La dimos el nombre da
Paracuta,
que es el de un pescado de aquellos parajes, groseramente esculpido en la embarcación.
La
Paracuta,
había sido cargada con tantos objetos como podía contener sin molestar mucho a los pasajeros: vestidos, mantas, camisas, blusas, pantalones de lana gruesa y capotes impermeables, algunas velas, berlingas, arpeos, remos, bicheros, los instrumentos para hacer el punto, y fúsiles, pistolas, carabinas, pólvora y balas. El cargamento se componía de varios barriles de agua dulce, de whisky y de ginebra, de cajas de harina, carne en conserva, legumbres secas y buena reserva de café y de té. Habíase añadido un hornillo y varios sacos de carbón para alimentarle durante algunas semanas. Verdad que si no conseguíamos pasar el banco de hielo, si era preciso invernar en los
ice–bergs,
como dichos recursos no tardarían en faltar, todos nuestros esfuerzos habían de tender a volver a
Halbrane–Land
donde el cargamento de la goleta debía asegurar nuestra existencia durante muchos meses aun.

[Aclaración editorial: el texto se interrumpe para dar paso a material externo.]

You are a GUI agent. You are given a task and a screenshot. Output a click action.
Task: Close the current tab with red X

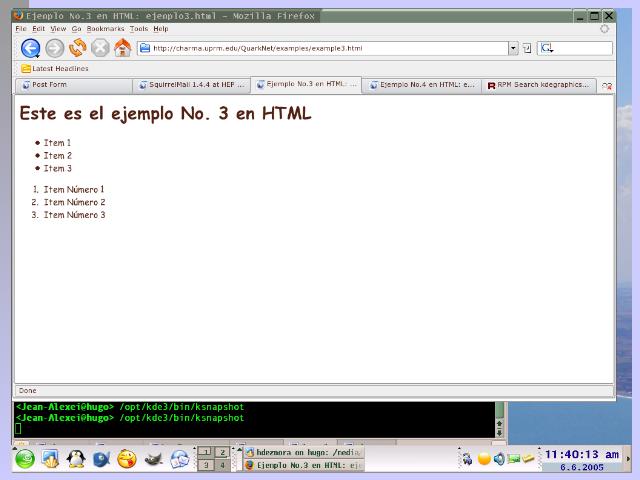pyautogui.click(x=606, y=86)
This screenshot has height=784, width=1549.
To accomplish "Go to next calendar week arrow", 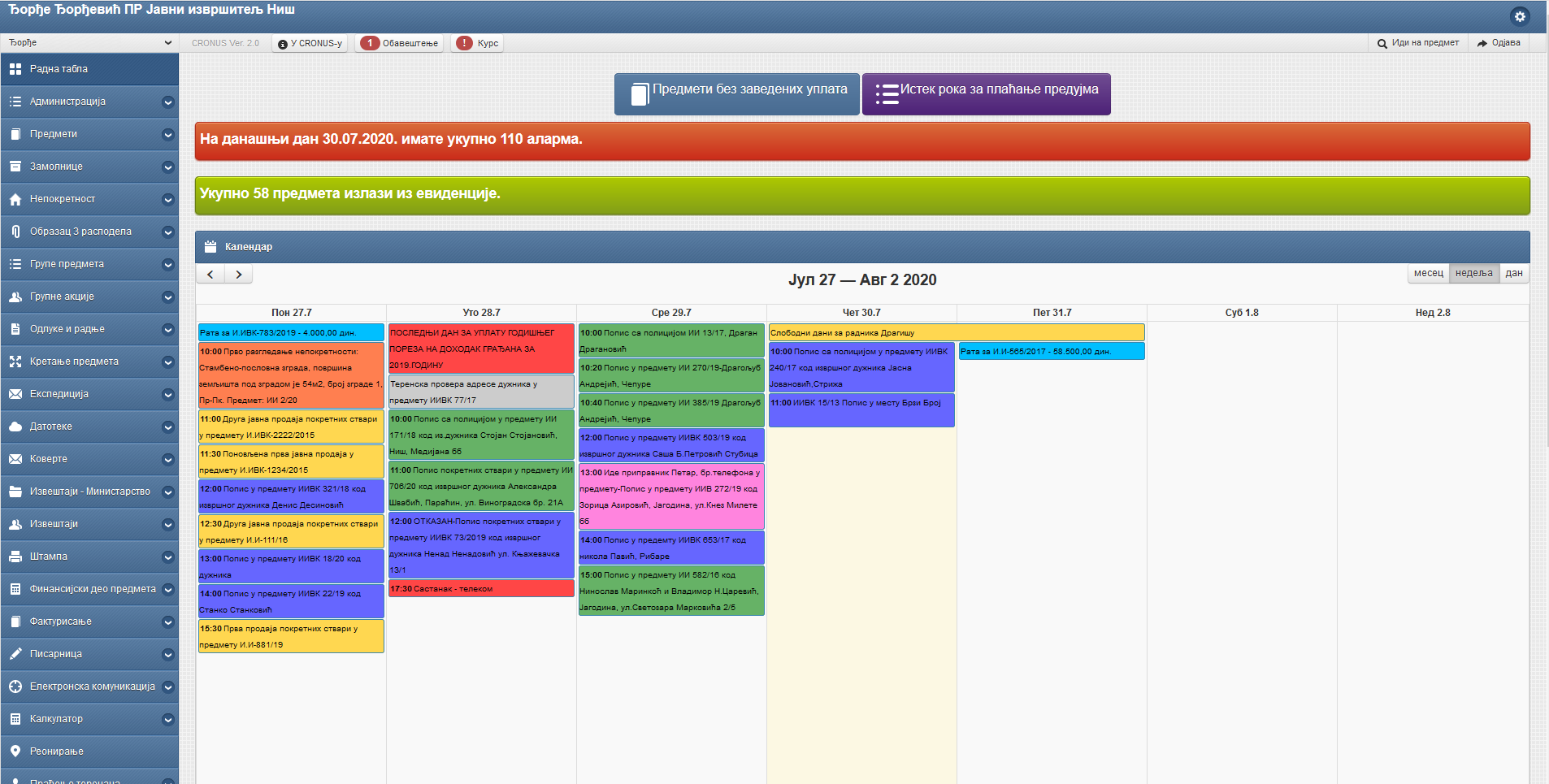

Y bien: aunque no consiguiéramos lo que queríamos, ¿sería preciso renunciar por eso a toda esperanza? No, y propio es de la humana naturaleza unirse al más débil de sus resplandores. Recordaba lo que Edgard Poe dice del ángel del valiente…, ese genio que preside los acontecimientos de la vida, y cuya función consiste en preparar los accidentes que pueden asombrar, pero que son engendrados por la lógica de los hechos. ¿Por qué no habíamos de ver aparecer a este ángel en la hora suprema?